表題番号:2025C-334
日付:2025/12/17
研究課題地域社会学と社会福祉学の接続にかかわる基礎的実証研究
| 研究者所属(当時) | 資格 | 氏名 | |
|---|---|---|---|
| (代表者) | 文学学術院 文化構想学部 | 教授 | 西城戸 誠 |
- 研究成果概要
- 本研究は地域福祉に関わる地域社会学と社会福祉学との接続を図るための基礎的な実証研究である。社会福祉学における「福祉コミュニティ」概念を地域社会学の視座から再検討し、「『地域』福祉コミュニティ」という新たな視座を提示した。具体的な内容は次の通りである。従来の地域福祉論は、福祉ニーズを抱える当事者を中心に支援ネットワークを形成する視点に偏り、地域住民の参加論理や地域構造といったメゾレベルの分析が不十分であった。その結果、地域社会そのものが持つ潜在的資源や主体形成の過程に光が当てられてこなかった。本研究では、社会福祉学の岡村重夫の「福祉コミュニティ」論を再読し、奥田道大・和田清美・越智昇らのコミュニティ研究や、社会学におけるローカリティ・地域構造の分析、主体の形成プロセスの視点を投入し、実践を分析することの必要性を指摘した。
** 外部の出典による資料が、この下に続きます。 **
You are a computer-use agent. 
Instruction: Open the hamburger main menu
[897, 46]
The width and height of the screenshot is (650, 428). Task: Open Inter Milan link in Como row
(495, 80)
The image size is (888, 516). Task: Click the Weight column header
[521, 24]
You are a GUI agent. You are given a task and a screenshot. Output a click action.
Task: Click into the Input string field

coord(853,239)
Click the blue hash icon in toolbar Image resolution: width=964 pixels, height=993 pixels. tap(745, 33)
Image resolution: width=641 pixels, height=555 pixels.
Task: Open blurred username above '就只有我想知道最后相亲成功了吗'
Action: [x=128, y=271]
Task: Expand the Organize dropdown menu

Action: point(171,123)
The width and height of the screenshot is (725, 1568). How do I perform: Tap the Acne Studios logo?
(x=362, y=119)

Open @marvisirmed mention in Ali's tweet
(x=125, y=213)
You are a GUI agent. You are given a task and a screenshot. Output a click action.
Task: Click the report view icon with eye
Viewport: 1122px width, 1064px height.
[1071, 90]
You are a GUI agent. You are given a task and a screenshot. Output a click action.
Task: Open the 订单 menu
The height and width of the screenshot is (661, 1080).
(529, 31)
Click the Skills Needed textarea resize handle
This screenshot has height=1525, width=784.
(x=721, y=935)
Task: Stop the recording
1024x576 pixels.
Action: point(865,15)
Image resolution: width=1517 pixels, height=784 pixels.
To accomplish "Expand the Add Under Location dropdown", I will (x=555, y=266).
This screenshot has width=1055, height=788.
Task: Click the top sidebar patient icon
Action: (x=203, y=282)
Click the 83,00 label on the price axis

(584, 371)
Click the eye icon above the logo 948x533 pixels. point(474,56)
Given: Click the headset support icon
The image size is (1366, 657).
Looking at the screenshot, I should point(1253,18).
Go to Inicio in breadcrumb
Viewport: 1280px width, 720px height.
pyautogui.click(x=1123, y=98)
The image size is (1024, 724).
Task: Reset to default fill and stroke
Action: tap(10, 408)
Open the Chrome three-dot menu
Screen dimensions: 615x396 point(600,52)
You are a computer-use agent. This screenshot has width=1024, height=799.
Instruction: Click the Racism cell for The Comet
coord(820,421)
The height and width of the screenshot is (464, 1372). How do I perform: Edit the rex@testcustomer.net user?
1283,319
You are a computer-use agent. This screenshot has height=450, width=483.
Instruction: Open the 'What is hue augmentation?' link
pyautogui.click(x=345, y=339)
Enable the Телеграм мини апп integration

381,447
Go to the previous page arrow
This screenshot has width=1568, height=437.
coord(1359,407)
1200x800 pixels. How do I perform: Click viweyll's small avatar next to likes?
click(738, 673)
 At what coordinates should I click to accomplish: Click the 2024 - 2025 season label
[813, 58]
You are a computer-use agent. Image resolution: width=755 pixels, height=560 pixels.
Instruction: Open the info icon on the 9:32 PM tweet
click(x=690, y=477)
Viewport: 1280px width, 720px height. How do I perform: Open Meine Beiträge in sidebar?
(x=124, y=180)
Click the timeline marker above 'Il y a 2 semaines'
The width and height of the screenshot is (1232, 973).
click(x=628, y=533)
その中で、「地域共生社会をいかに形成するのか」ではなく、「地域共生社会がいかに形成されていくのか」というプロセスを重視する。そのメカニズムを捉えるために、具体的に岩手県花巻市の住民福祉活動計画を事例候補とすることを示し、地域福祉論と地域社会学の接続を通じ、「地域」から立ち上がる「『地域』福祉コミュニティ」の形成過程の分析枠組みを構築する必要性を論じた。